• **TEXT EXCERPT**
Metamath Proof Explorer

Theorem expn1

Description: A complex number raised to the negative one power is its reciprocal. When A = 0 , both sides have the "value" ( 1 / 0 ) ; relying on that should be avoid in applications. (Contributed by Mario Carneiro, 4-Jun-2014)

		Ref	Expression
	Assertion	expn1	\|- ( A e. CC -> ( A ^ -u 1 ) = ( 1 / A ) )

Proof

Step	Hyp	Ref	Expression
1		1nn0	\|- 1 e. NN0
2		expneg	\|- ( ( A e. CC /\ 1 e. NN0 ) -> ( A ^ -u 1 ) = ( 1 / ( A ^ 1 ) ) )
3	1 2	mpan2	\|- ( A e. CC -> ( A ^ -u 1 ) = ( 1 / ( A ^ 1 ) ) )
4		exp1	\|- ( A e. CC -> ( A ^ 1 ) = A )
5	4	oveq2d	\|- ( A e. CC -> ( 1 / ( A ^ 1 ) ) = ( 1 / A ) )
6	3 5	eqtrd	\|- ( A e. CC -> ( A ^ -u 1 ) = ( 1 / A ) )

• **DATA SHOWN**
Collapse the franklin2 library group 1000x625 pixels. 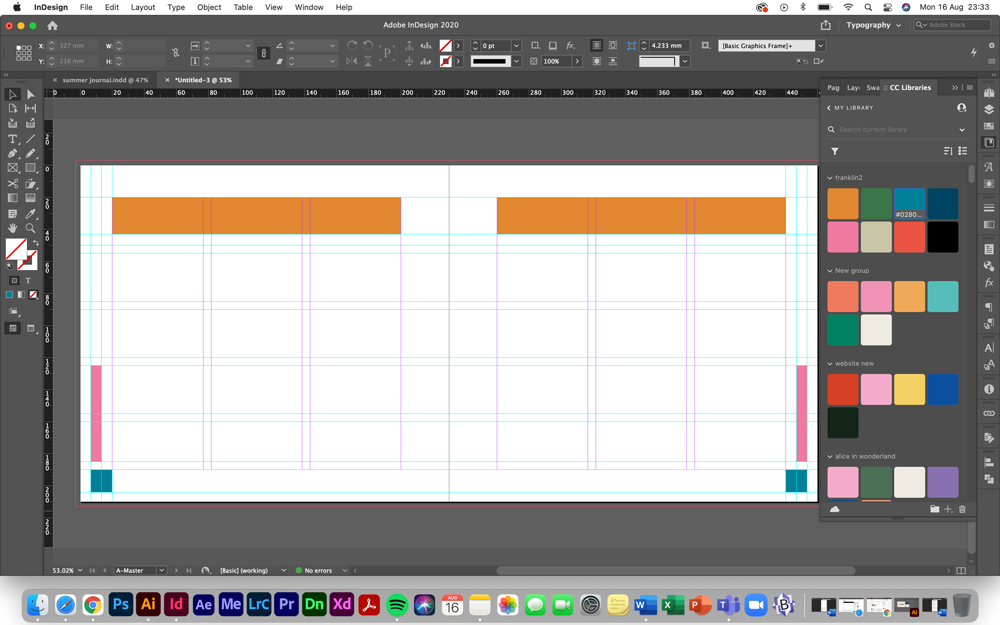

• **EXERCISE INSTRUCTIONS**
1. Decide whether each statement below agrees with the Metamath theorem page. Give yes or no for each, followed by the deciding words of the text quoted exactly.
(a) The theorem expn1 was contributed by Mario Carneiro on 4-Jun-2014.
(b) The theorem states that a complex number raised to the negative one power equals the number itself.
(c) The first step of the proof cites the reference 1nn0.
2. Retype everything in the Metamath theorem page from "Description: A complex" down to "Mario Carneiro, 4-Jun-2014)", keeping every character unchanged.

• **EXPECTED OUTPUTS**
1.
(a) Yes: "(Contributed by Mario Carneiro, 4-Jun-2014)"
(b) No: "A complex number raised to the negative one power is its reciprocal."
(c) Yes: "1nn0"

2.
Description: A complex number raised to the negative one power is its reciprocal. When A = 0 , both sides have the "value" ( 1 / 0 ) ; relying on that should be avoid in applications. (Contributed by Mario Carneiro, 4-Jun-2014)